Return a copy of every line in the data below that contains "Navigate".

_ _ _

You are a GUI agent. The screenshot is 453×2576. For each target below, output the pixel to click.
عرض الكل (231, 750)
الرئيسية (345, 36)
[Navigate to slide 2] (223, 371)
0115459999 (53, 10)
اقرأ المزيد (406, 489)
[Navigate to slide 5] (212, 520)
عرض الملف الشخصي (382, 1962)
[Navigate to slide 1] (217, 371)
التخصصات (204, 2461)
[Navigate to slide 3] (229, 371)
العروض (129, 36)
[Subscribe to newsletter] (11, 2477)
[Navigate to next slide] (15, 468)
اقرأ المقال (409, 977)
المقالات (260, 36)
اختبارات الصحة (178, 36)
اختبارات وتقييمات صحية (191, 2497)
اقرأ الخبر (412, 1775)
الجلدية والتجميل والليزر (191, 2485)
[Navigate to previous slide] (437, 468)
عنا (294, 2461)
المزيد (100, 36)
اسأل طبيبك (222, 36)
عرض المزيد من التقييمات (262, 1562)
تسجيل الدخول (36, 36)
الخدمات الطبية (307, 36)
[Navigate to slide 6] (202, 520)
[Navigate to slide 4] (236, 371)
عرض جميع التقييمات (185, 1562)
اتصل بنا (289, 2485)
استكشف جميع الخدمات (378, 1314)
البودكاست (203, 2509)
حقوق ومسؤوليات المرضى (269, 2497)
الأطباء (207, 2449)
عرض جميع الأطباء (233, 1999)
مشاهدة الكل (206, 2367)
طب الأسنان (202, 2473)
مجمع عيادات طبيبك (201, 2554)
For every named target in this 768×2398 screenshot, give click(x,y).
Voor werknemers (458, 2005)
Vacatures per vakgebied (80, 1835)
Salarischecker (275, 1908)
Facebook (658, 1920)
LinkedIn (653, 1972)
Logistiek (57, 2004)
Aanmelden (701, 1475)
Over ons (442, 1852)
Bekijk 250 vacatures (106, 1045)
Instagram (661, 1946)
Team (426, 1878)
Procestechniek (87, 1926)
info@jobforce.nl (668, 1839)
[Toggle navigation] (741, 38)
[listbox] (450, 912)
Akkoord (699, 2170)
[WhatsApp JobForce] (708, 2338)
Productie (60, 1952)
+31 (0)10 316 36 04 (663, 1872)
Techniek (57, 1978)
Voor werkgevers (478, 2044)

_ _ _

▸ **EXERCISE ANSWER**:
[Navigate to slide 2] (223, 371)
[Navigate to slide 5] (212, 520)
[Navigate to slide 1] (217, 371)
[Navigate to slide 3] (229, 371)
[Navigate to next slide] (15, 468)
[Navigate to previous slide] (437, 468)
[Navigate to slide 6] (202, 520)
[Navigate to slide 4] (236, 371)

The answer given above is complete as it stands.